Return the lines of the data below, from the one containing "You are a computer-use" through the very last, exactly and with both ends included; no pictures.

## Data shown
------------------------------------------------------------------------

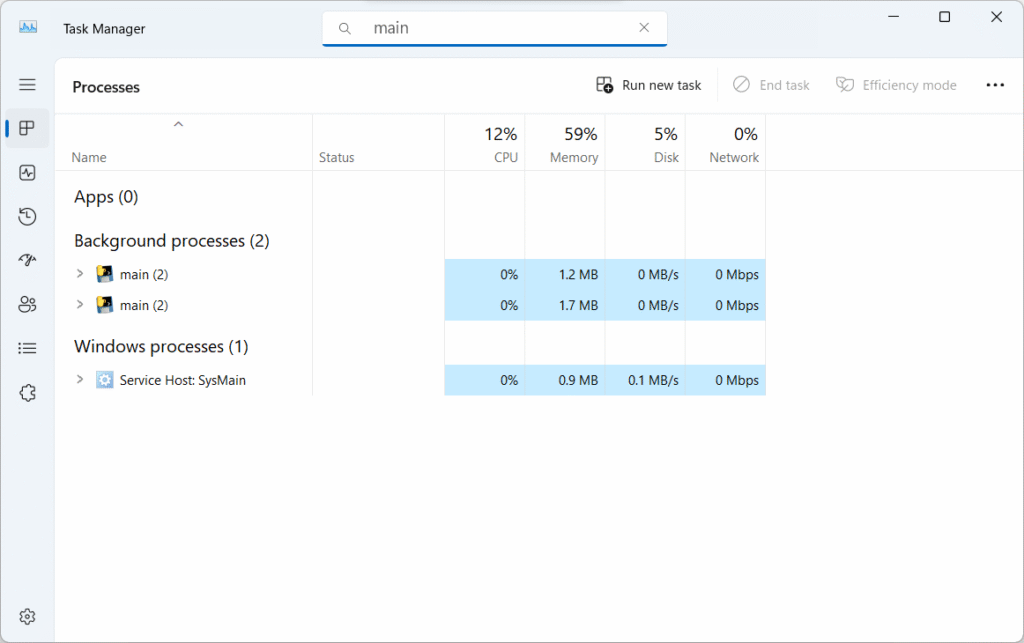Open the Details page icon

click(x=27, y=349)
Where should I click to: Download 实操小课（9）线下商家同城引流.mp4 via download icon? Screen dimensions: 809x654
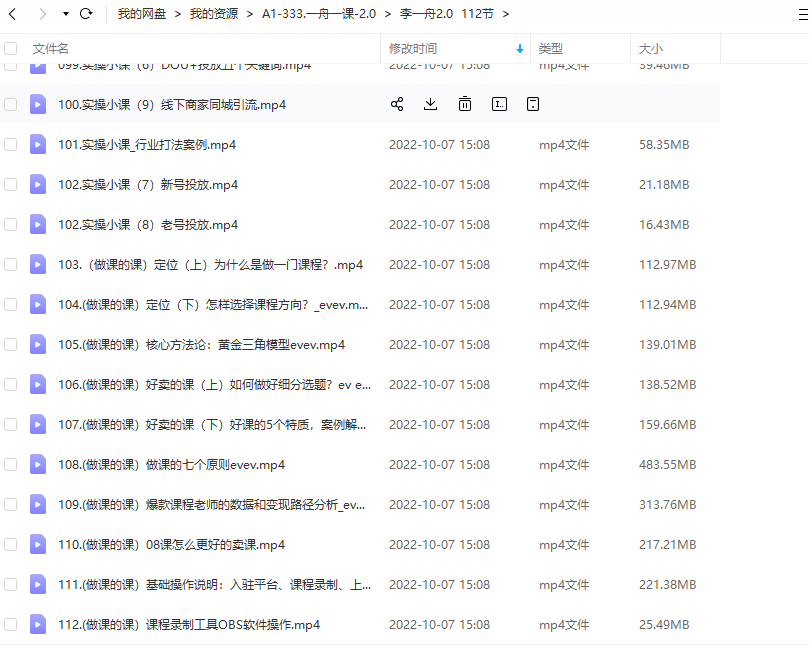pyautogui.click(x=430, y=103)
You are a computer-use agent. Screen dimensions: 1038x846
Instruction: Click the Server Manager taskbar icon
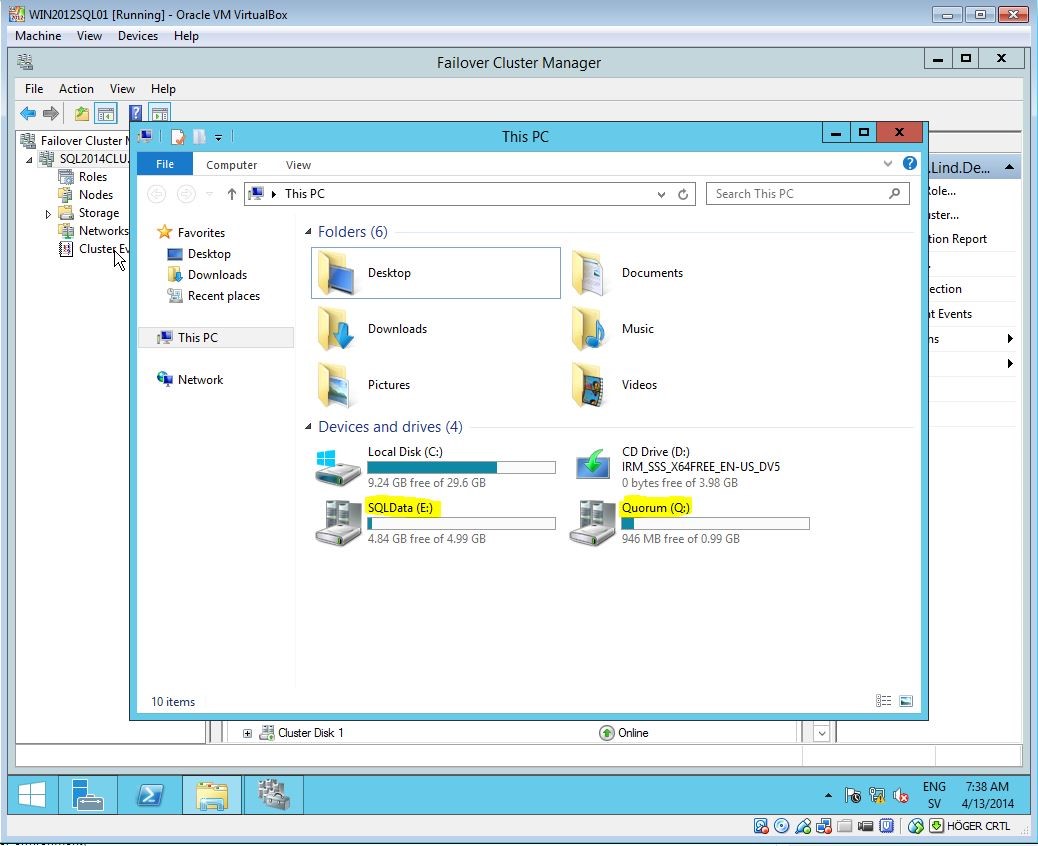tap(89, 795)
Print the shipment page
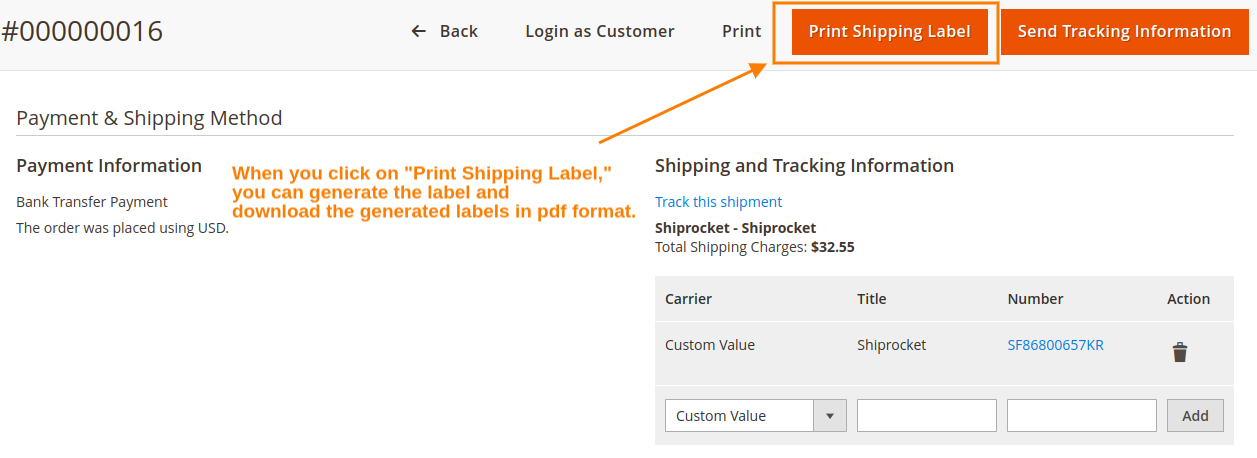 pyautogui.click(x=741, y=32)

------------------------------------------------------------------------

## Answer to the problem
You are a computer-use agent. Screen dimensions: 1038x846
Instruction: Click the Server Manager taskbar icon
tap(89, 795)
Print the shipment page
 pyautogui.click(x=741, y=32)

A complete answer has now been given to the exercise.